Dreams leading to discoveries- I find this subject very intriguing and I happen to bring this up with my students often to inspire them. I recently had one of my students ask, “Ma’am, do you remember Kekulé?” And that’s the inspiration behind this piece.

Have you heard of Benzene? Well, one might find it amusing that it took a dream of a snake biting its own tail, eventually leading to the revelation of the true structure of the benzene ring.

Benzene is a natural constituent of crude oil and one of the elementary petrochemicals having a wide range of applications. This colourless sweet smelling liquid is highly inflammable and is known to be an occupational carcinogen. The aroma of this molecule gives a characteristic smell to gasoline(petrol). Benzene is used for the manufacture of tons of other organic molecules which are industrially important. It is an important raw material in manufacturing plastics, resins, synthetic fibers, rubber lubricants, dyes, phenol, explosives, detergents, drugs, pesticides and therapeutic chemicals.

The origin of this hydrocarbon has a good old history. It was first isolated and identified by Michael Faraday in 1825 (Faraday is one of the greatest scientists the world has ever seen, who excelled both, in physics, and chemistry).

Molecular formula of benzene was deduced as C6H6. Each carbon has one hydrogen only. This means that the molecule is highly unsaturated. So determination of the structure of benzene was a mystery and real challenge for the scientists. Many structures were proposed, but none could explain the actual properties of the molecule (the molecule was poly unsaturated, but was extraordinarily stable, it was so stubborn)!

Later in 1865, the German chemist, Friedrich August Kekulé, published the structure of benzene, which explained all mulishness of the molecule.
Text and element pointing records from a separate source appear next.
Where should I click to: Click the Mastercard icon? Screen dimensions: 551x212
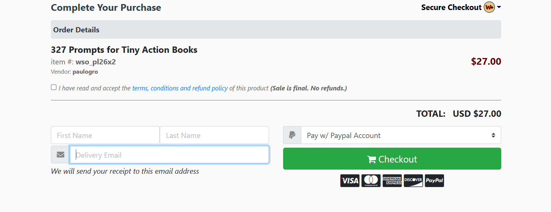pos(371,181)
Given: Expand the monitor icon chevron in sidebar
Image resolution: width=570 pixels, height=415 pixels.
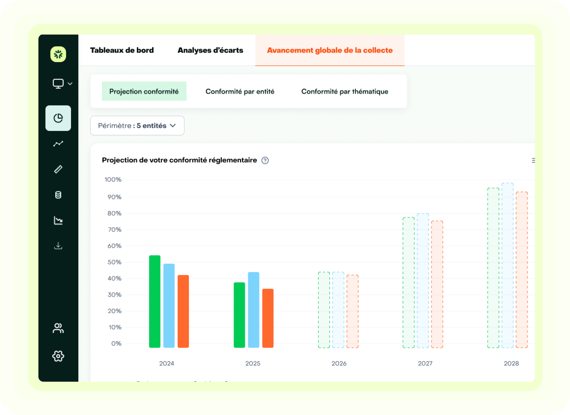Looking at the screenshot, I should (x=70, y=84).
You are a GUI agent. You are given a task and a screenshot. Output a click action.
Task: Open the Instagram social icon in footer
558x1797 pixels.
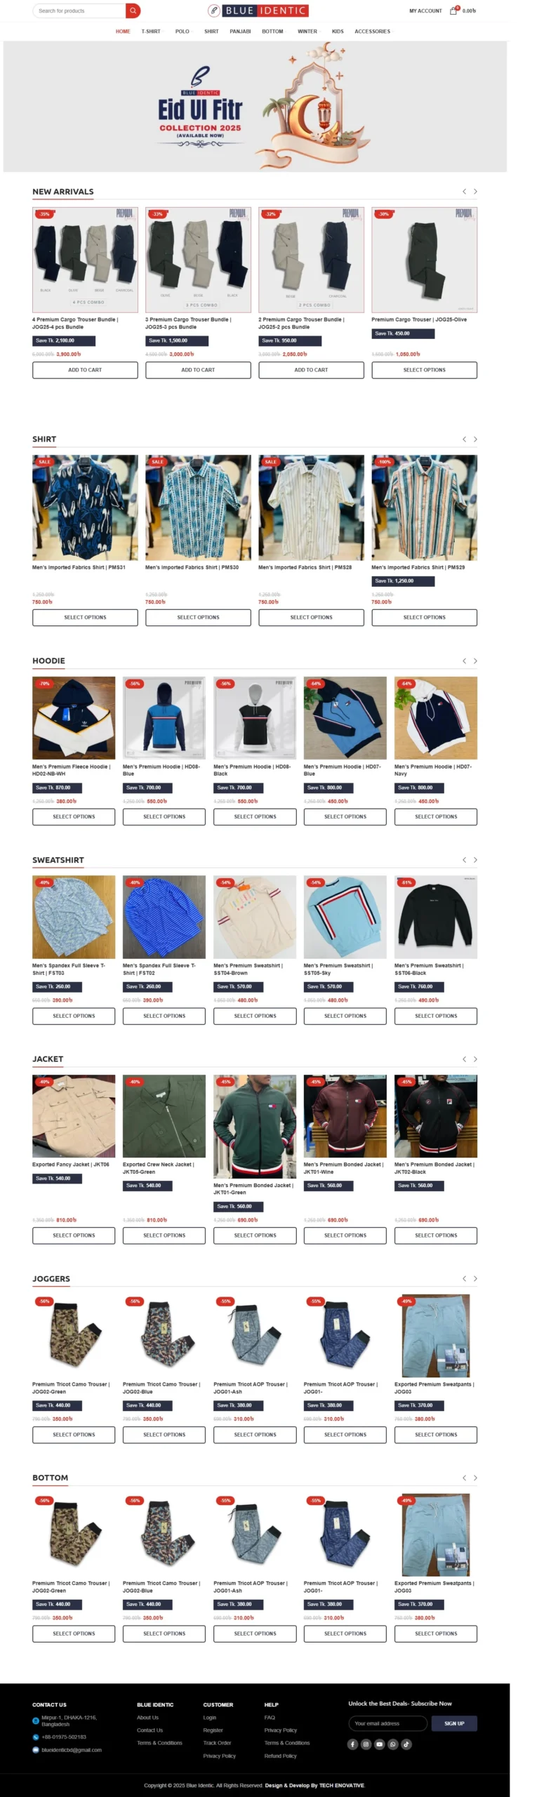point(366,1744)
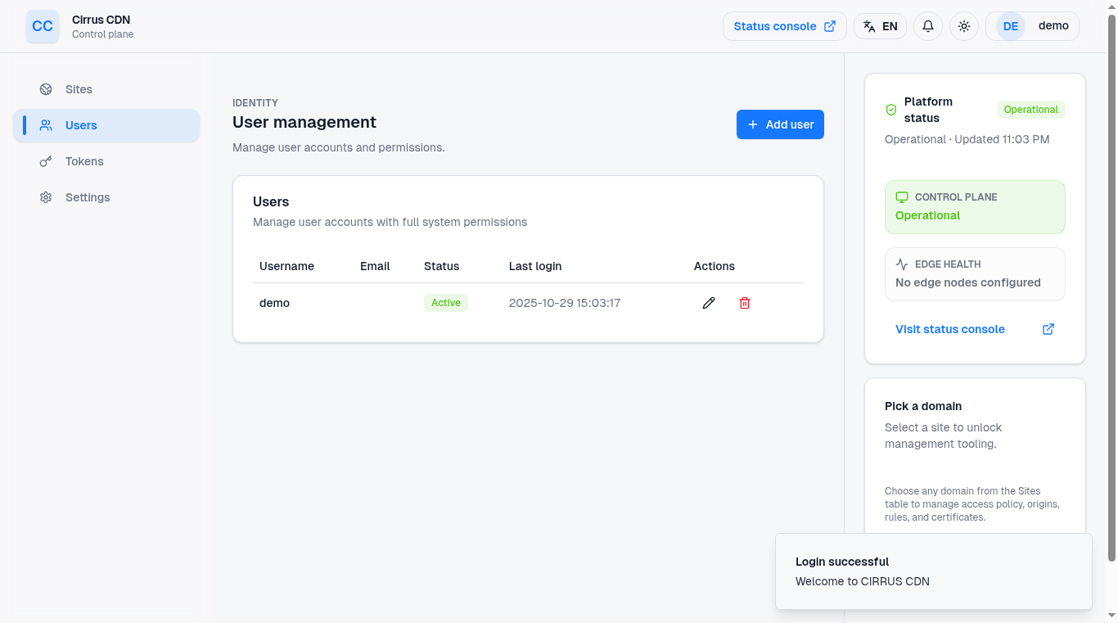This screenshot has height=623, width=1118.
Task: Delete the demo user via trash icon
Action: tap(744, 303)
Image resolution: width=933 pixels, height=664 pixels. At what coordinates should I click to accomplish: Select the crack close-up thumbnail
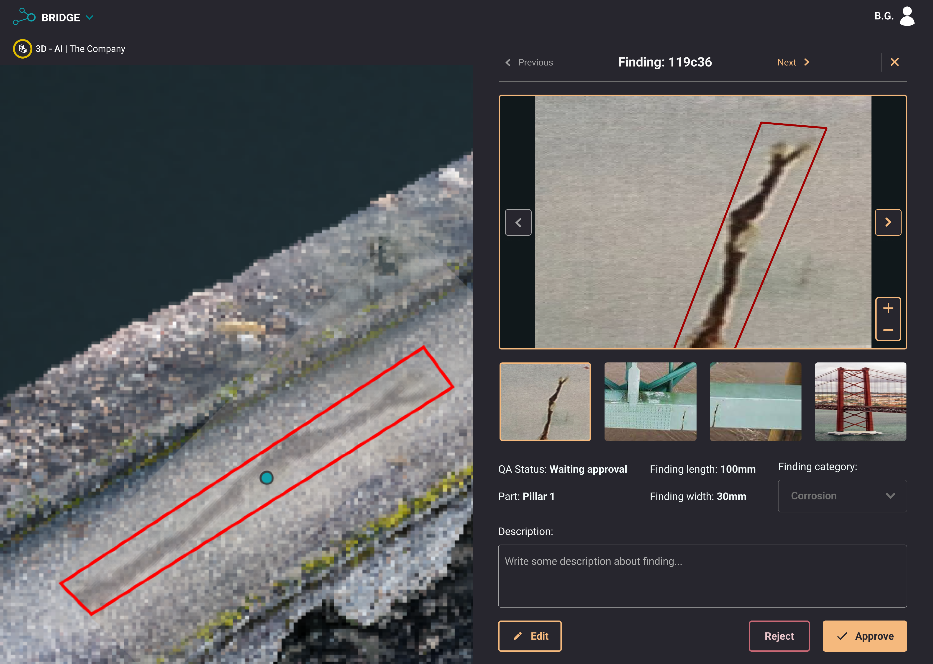(x=545, y=402)
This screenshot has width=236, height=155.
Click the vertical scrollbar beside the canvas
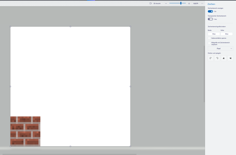[x=204, y=74]
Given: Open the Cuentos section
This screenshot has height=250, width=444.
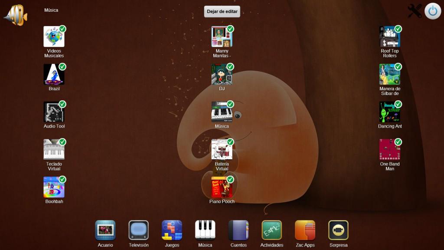Looking at the screenshot, I should pyautogui.click(x=238, y=230).

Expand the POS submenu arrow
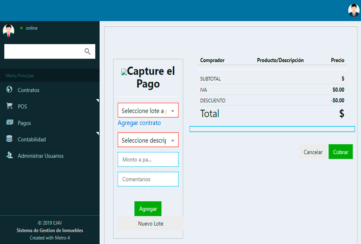pyautogui.click(x=97, y=101)
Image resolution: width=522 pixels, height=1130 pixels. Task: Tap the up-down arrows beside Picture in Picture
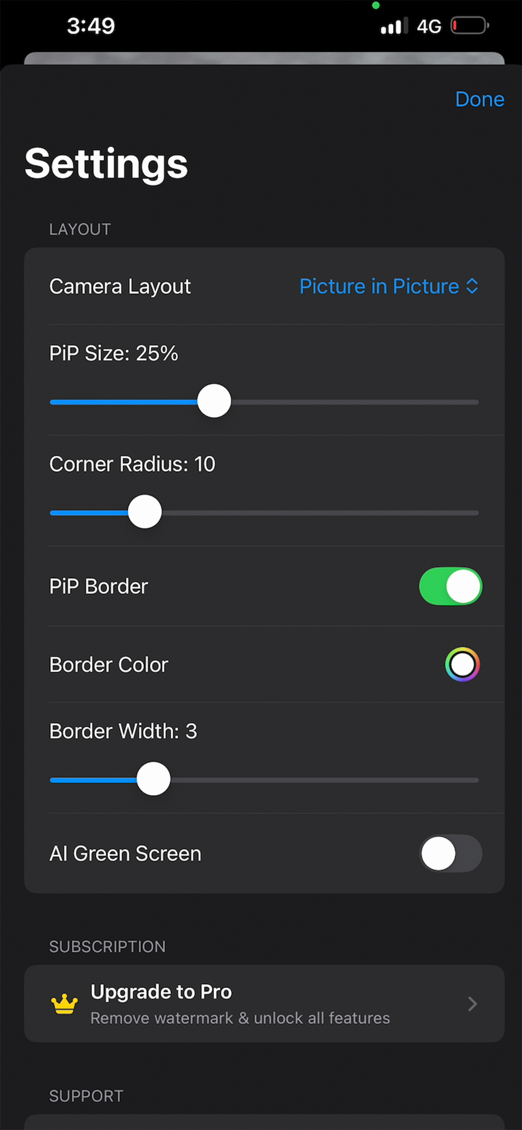pyautogui.click(x=472, y=286)
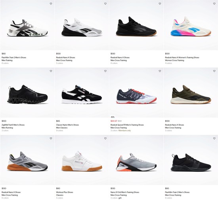The image size is (218, 200).
Task: Click heart icon on ZigWild Trail 6 shoe
Action: click(51, 71)
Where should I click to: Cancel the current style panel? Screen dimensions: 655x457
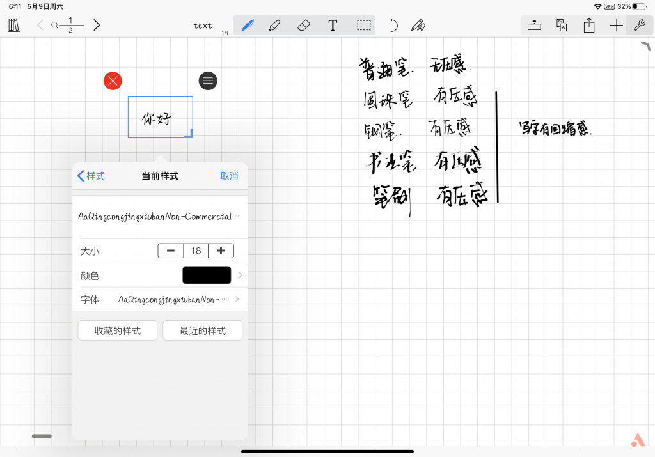tap(229, 176)
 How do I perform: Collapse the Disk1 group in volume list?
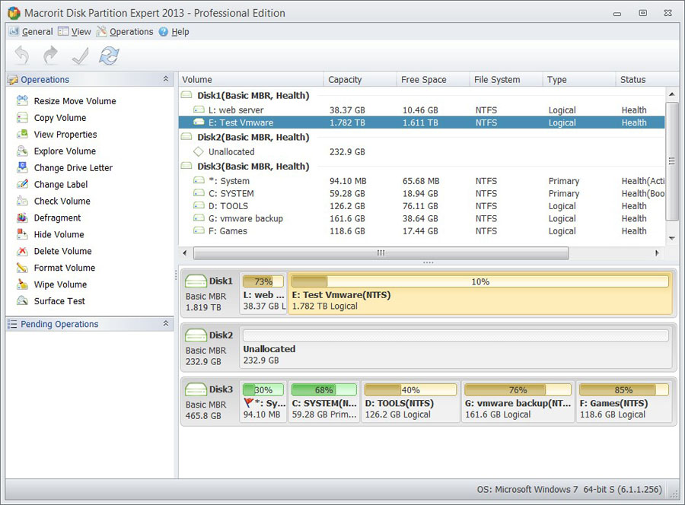tap(186, 95)
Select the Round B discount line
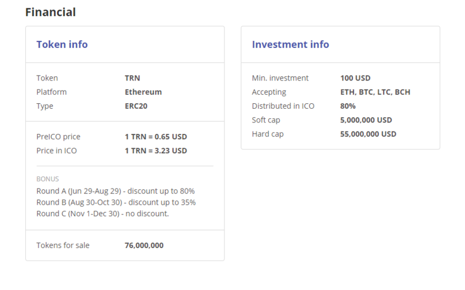This screenshot has width=465, height=290. click(115, 202)
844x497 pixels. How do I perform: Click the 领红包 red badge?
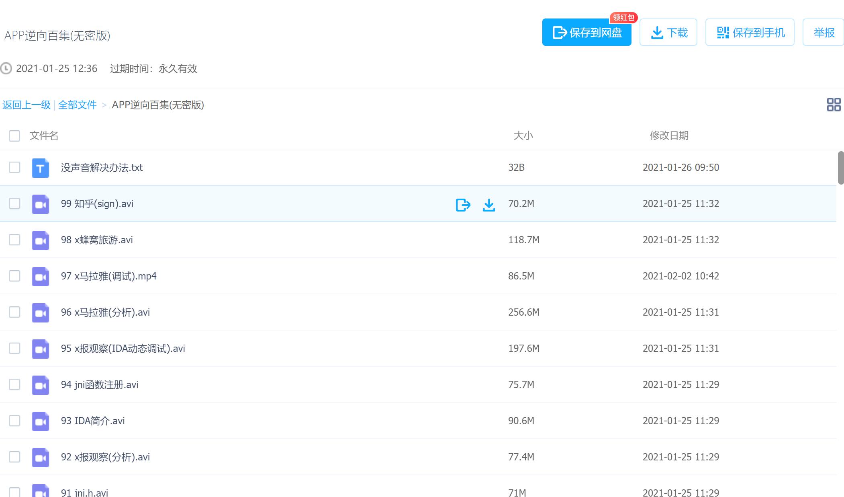(623, 18)
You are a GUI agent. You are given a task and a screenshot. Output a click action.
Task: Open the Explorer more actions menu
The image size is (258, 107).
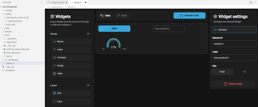pos(41,2)
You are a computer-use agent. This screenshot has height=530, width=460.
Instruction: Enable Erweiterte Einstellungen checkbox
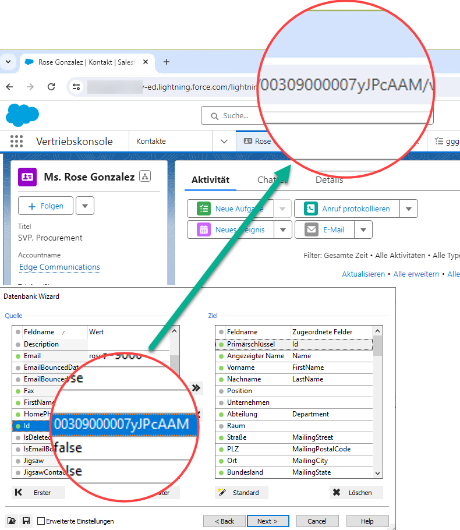point(41,521)
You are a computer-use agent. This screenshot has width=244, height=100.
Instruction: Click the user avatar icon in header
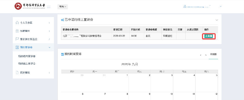[x=185, y=6]
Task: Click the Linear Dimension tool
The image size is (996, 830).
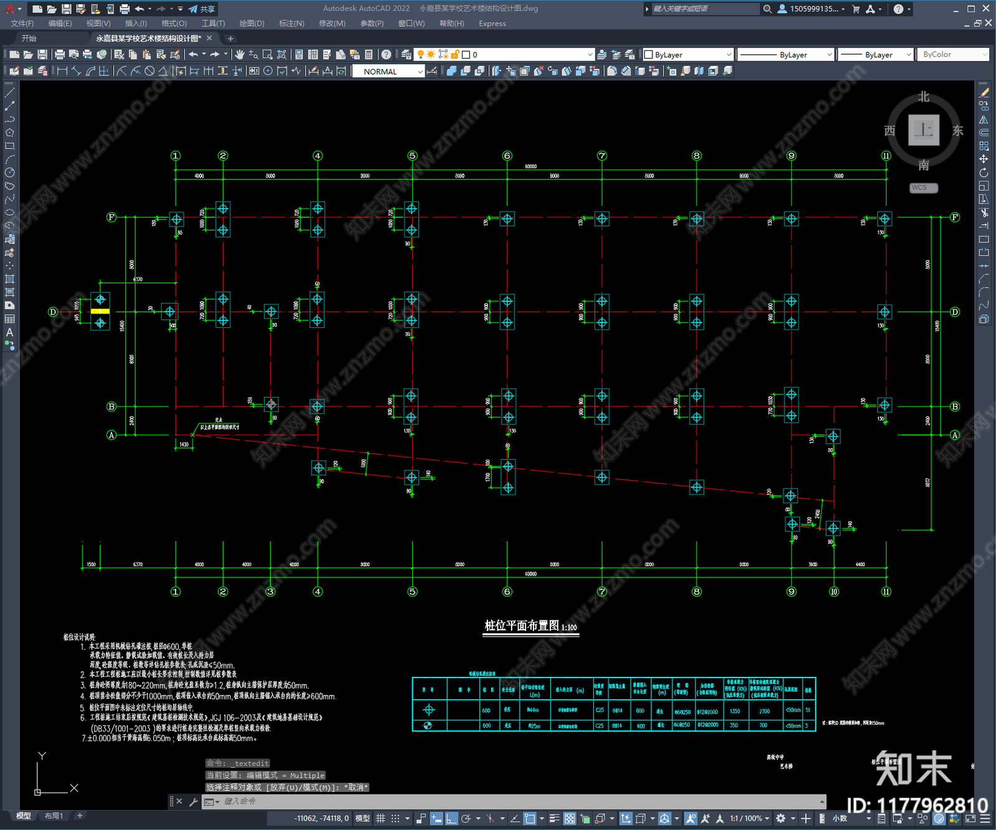Action: pyautogui.click(x=62, y=71)
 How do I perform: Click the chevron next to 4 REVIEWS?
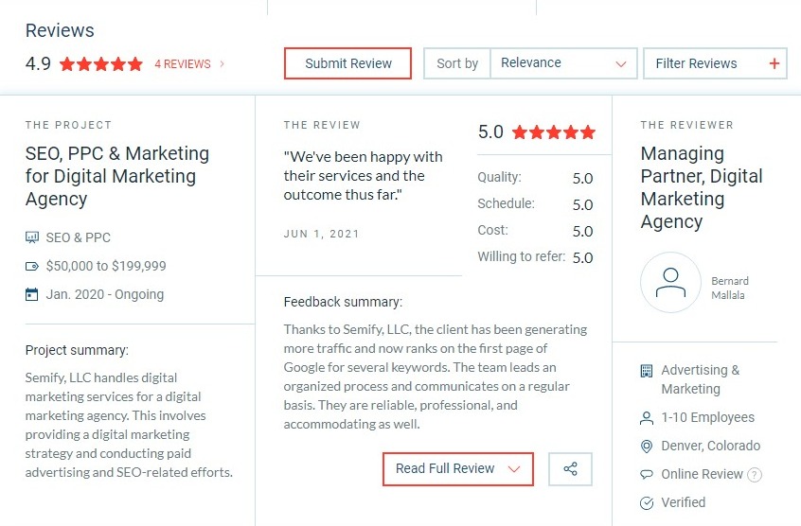pos(222,63)

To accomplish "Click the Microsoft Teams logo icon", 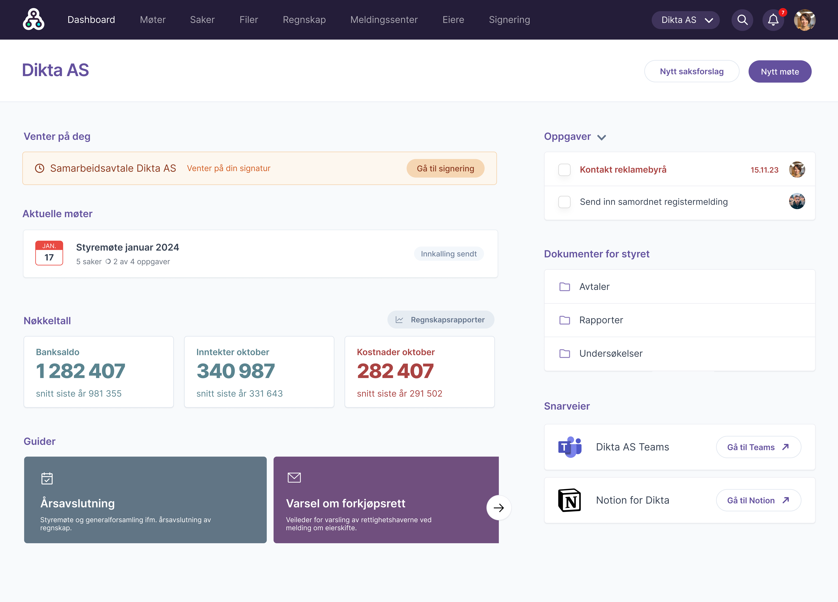I will (569, 447).
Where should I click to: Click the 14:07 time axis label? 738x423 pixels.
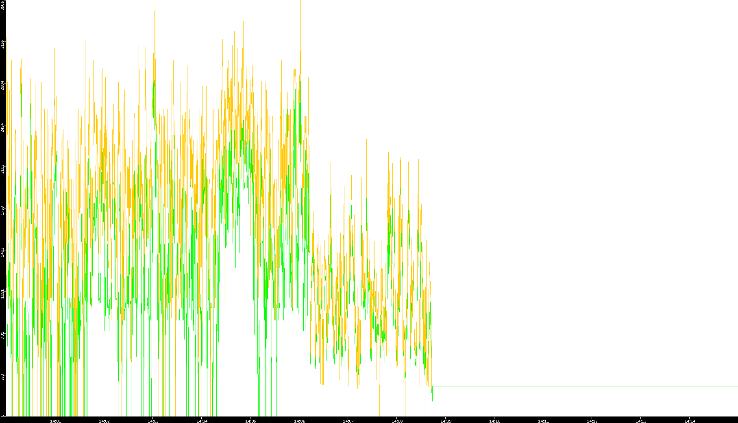(x=348, y=421)
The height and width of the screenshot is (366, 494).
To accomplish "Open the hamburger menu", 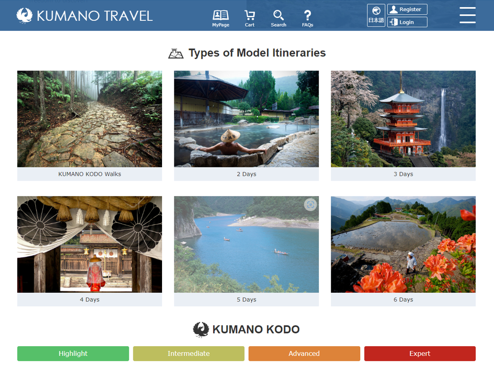I will click(467, 15).
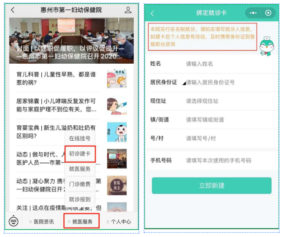This screenshot has height=237, width=283.
Task: Open the 儿童性早熟 article thumbnail
Action: 117,78
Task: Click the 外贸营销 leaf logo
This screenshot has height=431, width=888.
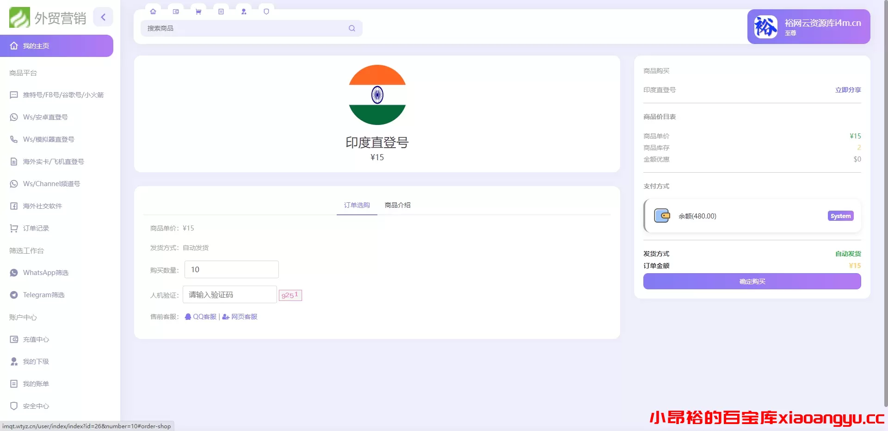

He gave a dynamic structural formula for benzene, a ring of 6 carbon atoms with alternate single and double bonds. It forms the basis for the modern electronic structure. This new understanding was proved to be a very important milestone in the development of organic chemistry.

The structure proposed was like this:

Later in 1890, in his speech during the silver jubilee celebrations of his benzene paper, Kekulé talked about the discovery of benzene structure.

In his words-

“I was sitting writing at my textbook, but the work did not progress; my thoughts were elsewhere. I turned my chair to the fire, and dozed. Again the atoms were gambolling before my eyes. This time the smaller groups kept modestly in the background. My mental eye, rendered more acute by the repeated visions of the kind, could now distinguish larger sections of manifold conformations: long rows, sometimes more closely fitted together; all twisting and turning in a snakelike motion. But look! What was that? One of the snakes had seized hold of its own tail, and the form whirled mockingly before my eyes. As if by a flash of lightning I awoke….I spent the rest of the night in working out the consequences of the hypothesis. Let us learn to dream gentlemen, and perhaps, we shall learn the truth.”

Inspite of many lampooneries over it, the Kekulé structure transcended time, and was confirmed crystallographically in 1929 by Dame Kathleen Lonsdale. We use the same hexagon with a waist band now also and it forms the basic unit in lakhs of organic molecules!